Activity = Report every line of the entries that contains the word "Open".

The records START

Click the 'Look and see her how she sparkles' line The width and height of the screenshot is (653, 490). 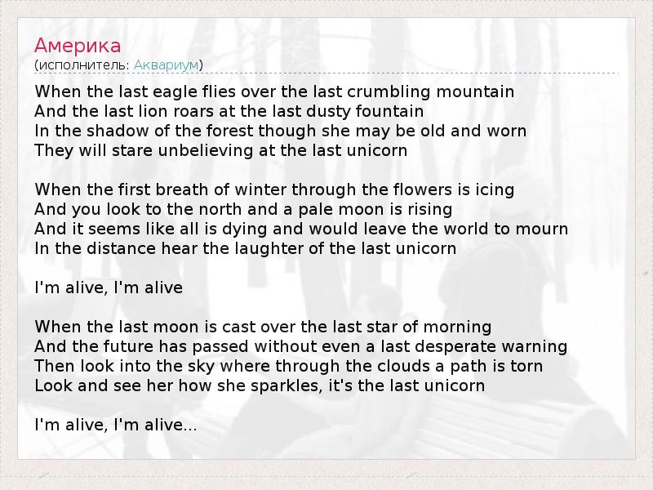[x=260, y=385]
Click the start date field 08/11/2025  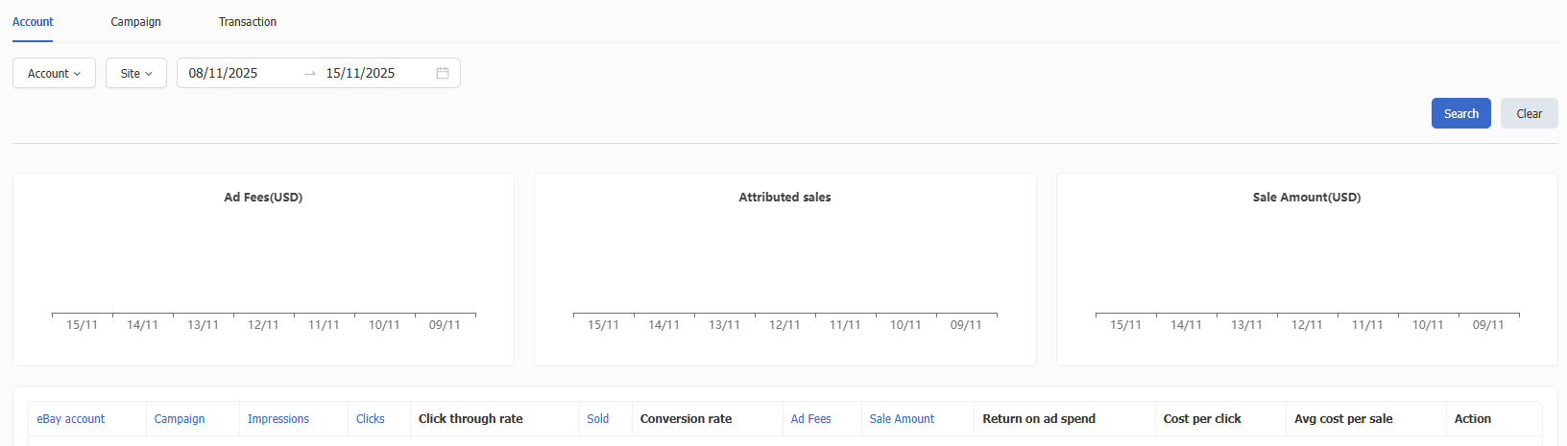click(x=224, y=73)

The records END
The records START

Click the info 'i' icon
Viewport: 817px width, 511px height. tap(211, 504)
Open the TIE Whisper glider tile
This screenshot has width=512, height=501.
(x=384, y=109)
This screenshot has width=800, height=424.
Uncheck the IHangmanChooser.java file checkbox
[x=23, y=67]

The records END
The records START

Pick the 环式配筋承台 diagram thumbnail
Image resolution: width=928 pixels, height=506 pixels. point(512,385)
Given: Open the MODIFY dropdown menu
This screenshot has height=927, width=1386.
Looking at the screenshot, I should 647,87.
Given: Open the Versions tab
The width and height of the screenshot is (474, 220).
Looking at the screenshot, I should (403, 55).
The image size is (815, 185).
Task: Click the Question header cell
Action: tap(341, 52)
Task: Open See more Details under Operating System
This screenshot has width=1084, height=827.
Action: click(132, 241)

The records END

Response to the task =
Open the TIE Whisper glider tile
Given: Open the MODIFY dropdown menu
Given: Open the Versions tab
Task: Open See more Details under Operating System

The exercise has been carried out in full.